If a line of the data below contains the string "toolbar", copy it into your answer.

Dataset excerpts
§ §

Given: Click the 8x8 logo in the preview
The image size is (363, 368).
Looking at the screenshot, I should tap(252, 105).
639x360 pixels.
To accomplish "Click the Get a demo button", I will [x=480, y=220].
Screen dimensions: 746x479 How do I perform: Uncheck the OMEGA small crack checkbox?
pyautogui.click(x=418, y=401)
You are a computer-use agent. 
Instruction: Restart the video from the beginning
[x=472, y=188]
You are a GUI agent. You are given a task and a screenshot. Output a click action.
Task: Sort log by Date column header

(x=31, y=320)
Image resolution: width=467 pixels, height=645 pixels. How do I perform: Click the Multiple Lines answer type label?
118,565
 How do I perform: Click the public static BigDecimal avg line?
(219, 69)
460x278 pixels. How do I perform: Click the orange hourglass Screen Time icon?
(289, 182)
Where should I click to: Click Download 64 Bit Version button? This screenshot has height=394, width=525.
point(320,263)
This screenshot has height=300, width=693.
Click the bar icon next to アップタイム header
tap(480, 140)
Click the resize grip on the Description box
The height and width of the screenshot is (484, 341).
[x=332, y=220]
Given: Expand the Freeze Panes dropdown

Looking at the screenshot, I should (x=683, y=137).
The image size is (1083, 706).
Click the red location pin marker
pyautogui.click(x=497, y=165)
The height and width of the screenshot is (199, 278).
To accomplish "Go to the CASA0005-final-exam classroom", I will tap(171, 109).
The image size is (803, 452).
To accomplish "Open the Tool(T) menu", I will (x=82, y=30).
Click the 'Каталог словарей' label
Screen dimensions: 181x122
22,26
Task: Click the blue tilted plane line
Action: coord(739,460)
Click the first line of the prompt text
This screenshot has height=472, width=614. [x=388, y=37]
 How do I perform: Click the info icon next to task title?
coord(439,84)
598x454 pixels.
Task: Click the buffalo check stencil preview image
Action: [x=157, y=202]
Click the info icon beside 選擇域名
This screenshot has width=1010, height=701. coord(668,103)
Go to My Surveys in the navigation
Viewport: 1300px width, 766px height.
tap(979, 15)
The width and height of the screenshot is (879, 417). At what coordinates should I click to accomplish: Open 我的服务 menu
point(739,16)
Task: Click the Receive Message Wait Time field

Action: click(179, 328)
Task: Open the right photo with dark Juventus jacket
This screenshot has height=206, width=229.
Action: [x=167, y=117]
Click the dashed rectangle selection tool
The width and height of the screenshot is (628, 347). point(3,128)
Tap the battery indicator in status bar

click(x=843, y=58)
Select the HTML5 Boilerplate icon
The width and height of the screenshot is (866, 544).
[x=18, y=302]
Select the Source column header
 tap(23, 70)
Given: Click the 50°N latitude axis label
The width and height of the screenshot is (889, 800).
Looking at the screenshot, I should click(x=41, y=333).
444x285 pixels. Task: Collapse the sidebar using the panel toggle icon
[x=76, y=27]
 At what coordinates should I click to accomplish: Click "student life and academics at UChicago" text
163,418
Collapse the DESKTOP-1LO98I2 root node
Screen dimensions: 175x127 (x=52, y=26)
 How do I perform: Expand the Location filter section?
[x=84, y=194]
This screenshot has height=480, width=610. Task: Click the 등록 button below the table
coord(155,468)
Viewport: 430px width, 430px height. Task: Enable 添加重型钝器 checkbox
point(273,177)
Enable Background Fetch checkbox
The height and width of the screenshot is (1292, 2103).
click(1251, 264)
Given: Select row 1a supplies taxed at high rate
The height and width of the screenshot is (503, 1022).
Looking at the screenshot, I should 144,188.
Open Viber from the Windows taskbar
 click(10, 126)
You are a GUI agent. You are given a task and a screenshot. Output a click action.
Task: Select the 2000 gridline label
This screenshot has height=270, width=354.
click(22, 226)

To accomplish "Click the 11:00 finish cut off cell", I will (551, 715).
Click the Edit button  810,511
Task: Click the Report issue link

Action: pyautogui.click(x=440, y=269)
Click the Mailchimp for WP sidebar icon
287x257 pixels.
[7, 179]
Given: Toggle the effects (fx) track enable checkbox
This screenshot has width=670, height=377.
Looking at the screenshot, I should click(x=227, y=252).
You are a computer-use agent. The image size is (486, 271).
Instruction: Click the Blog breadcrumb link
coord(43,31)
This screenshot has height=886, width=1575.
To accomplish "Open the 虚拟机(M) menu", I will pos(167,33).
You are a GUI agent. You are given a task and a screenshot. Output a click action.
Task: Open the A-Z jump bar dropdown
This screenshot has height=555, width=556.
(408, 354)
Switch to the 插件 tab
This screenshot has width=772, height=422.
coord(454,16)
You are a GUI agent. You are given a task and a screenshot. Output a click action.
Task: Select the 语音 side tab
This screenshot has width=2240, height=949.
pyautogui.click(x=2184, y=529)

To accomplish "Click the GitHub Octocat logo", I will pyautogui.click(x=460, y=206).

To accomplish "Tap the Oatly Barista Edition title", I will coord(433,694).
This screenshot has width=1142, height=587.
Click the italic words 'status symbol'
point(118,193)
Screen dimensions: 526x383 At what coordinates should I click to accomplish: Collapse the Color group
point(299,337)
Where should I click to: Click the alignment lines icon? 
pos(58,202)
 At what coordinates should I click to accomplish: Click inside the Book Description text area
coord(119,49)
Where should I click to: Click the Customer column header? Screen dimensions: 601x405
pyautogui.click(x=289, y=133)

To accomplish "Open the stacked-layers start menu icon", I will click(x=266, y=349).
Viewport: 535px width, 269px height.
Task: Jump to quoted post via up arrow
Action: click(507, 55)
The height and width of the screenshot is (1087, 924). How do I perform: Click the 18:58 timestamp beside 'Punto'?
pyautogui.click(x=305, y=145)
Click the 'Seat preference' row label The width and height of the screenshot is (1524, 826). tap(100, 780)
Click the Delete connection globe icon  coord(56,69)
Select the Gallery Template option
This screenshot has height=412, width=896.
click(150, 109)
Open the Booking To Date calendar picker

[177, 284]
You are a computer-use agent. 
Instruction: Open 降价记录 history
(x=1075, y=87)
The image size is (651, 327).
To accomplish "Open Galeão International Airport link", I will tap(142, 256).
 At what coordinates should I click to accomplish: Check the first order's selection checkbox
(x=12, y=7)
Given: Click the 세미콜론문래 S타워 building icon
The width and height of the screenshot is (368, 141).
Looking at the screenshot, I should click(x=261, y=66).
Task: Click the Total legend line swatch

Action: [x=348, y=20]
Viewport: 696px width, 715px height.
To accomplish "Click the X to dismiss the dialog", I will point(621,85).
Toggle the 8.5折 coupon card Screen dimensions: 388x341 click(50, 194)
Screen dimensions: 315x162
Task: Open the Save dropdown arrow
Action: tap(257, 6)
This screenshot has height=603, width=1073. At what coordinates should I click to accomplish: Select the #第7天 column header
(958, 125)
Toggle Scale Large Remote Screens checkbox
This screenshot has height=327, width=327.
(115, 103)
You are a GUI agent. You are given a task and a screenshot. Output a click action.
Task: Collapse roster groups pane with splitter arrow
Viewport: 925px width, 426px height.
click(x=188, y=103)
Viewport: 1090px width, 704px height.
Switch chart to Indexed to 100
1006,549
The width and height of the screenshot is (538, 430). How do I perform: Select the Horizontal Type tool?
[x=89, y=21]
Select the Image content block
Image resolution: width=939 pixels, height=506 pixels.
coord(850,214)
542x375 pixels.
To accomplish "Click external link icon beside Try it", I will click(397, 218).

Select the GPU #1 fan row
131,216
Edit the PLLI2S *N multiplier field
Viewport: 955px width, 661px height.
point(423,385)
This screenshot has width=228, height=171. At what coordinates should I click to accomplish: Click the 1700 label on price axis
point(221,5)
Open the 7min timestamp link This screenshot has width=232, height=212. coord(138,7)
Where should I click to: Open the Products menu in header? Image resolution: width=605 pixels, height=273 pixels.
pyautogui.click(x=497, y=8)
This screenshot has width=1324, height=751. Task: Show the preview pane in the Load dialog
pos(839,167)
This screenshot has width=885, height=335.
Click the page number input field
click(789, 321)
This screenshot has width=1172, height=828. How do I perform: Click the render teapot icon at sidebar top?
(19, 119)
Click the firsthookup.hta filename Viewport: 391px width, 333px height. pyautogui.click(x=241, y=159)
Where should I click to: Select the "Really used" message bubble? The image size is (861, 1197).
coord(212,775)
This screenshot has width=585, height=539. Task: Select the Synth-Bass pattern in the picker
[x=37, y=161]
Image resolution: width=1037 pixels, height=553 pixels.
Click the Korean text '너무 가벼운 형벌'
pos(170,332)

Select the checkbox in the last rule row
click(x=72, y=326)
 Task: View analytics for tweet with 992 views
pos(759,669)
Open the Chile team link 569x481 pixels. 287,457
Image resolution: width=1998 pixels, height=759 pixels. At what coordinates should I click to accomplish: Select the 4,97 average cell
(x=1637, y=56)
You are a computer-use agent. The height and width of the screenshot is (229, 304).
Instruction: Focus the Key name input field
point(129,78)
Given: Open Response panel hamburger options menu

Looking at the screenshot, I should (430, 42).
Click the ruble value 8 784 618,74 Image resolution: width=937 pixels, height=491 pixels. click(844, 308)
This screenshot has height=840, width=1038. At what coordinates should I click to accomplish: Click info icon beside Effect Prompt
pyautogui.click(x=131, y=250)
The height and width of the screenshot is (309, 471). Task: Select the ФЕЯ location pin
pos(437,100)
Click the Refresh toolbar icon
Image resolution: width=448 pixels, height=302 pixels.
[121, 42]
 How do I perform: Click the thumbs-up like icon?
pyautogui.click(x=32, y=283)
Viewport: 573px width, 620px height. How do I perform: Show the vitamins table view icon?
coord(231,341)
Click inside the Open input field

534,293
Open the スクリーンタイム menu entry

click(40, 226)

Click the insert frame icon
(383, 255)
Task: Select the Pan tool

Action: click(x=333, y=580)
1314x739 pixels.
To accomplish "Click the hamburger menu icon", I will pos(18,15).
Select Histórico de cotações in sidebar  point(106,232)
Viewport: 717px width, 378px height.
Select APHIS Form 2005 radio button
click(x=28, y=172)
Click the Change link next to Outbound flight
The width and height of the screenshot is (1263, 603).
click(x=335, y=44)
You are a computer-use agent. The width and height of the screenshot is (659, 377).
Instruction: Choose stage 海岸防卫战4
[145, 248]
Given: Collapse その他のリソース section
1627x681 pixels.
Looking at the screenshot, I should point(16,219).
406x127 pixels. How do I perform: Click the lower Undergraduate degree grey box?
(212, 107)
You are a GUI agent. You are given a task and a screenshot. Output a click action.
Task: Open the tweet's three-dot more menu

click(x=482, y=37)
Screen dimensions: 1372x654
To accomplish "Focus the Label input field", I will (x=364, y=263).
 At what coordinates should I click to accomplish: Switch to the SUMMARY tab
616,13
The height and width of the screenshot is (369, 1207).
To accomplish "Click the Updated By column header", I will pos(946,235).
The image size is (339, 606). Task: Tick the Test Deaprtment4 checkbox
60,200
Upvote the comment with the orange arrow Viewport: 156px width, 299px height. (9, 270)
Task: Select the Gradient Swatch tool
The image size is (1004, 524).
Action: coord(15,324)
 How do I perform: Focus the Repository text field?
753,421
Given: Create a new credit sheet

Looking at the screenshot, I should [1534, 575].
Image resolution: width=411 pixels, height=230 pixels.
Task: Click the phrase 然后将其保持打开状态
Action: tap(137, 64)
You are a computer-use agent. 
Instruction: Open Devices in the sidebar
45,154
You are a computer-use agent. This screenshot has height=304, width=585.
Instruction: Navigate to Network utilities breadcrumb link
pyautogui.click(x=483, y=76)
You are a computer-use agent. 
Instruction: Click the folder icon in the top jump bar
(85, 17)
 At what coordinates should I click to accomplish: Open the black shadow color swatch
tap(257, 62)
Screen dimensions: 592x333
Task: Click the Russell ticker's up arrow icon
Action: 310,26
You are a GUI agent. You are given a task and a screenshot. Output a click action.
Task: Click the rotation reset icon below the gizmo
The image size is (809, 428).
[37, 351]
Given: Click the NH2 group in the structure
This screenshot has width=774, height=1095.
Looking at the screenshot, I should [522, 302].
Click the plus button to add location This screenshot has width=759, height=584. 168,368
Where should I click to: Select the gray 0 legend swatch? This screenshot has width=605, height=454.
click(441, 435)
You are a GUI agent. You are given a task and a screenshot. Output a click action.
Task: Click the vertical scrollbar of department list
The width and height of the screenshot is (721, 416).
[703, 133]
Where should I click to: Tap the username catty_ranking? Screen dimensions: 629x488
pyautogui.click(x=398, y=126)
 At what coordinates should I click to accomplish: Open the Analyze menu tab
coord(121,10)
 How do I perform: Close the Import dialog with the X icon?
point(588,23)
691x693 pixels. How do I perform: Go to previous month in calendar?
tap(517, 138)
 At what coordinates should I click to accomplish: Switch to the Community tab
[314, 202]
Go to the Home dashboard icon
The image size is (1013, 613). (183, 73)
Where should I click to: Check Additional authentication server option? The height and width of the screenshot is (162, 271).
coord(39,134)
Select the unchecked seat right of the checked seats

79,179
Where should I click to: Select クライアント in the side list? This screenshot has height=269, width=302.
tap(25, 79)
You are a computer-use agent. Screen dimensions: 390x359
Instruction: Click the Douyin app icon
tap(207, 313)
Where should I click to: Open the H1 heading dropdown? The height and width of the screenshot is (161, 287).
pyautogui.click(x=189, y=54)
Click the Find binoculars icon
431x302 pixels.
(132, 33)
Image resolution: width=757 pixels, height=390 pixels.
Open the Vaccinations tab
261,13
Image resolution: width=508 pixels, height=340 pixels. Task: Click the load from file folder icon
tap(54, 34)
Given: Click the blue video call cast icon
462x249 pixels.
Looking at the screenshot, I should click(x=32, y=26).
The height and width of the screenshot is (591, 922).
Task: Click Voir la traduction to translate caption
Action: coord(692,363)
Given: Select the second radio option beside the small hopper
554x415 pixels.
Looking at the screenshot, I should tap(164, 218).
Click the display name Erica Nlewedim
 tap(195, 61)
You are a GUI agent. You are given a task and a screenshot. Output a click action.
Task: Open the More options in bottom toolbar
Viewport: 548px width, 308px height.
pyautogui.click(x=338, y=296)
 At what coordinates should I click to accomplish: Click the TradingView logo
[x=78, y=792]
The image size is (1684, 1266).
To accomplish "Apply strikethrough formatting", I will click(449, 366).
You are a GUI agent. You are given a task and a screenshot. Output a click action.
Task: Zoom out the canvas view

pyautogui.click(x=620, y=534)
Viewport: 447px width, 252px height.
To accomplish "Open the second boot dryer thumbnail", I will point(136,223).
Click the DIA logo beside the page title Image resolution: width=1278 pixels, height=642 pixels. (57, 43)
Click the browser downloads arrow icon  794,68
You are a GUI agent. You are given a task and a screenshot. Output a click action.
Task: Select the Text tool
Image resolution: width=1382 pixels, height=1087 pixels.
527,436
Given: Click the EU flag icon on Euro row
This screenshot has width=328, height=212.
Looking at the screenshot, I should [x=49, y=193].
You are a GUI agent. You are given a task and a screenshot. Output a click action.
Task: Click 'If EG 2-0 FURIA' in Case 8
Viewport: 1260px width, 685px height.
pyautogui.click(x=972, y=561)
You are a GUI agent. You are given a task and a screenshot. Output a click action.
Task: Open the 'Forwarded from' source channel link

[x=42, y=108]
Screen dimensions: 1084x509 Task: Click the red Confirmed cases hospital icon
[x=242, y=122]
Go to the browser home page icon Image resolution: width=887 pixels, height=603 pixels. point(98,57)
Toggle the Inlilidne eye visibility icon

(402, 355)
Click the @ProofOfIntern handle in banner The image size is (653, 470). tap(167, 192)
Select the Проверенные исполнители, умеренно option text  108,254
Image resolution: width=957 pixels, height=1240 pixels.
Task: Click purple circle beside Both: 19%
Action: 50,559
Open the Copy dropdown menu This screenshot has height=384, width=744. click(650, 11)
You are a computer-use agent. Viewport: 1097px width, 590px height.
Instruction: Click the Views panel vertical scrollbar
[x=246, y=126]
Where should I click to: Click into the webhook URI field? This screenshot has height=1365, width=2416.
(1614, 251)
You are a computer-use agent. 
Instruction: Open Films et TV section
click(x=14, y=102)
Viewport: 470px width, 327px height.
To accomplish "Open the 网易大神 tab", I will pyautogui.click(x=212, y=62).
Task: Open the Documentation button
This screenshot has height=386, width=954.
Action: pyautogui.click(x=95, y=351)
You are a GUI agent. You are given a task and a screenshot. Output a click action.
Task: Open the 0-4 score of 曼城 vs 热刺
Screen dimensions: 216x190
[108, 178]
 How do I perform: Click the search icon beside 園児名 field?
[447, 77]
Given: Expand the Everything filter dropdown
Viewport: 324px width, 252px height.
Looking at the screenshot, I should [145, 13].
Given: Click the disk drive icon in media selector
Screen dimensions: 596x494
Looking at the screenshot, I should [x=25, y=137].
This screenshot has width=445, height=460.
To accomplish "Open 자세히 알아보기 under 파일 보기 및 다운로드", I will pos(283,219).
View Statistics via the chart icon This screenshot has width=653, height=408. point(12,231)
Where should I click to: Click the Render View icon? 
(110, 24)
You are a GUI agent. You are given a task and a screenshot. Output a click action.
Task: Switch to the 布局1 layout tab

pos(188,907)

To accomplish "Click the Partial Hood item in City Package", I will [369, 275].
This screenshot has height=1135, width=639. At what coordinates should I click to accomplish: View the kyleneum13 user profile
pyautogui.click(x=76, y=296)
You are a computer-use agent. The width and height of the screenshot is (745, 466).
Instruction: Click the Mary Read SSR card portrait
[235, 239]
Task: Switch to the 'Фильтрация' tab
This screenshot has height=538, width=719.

§ §

Exercise output →
Click the Refresh toolbar icon
Task: Open the More options in bottom toolbar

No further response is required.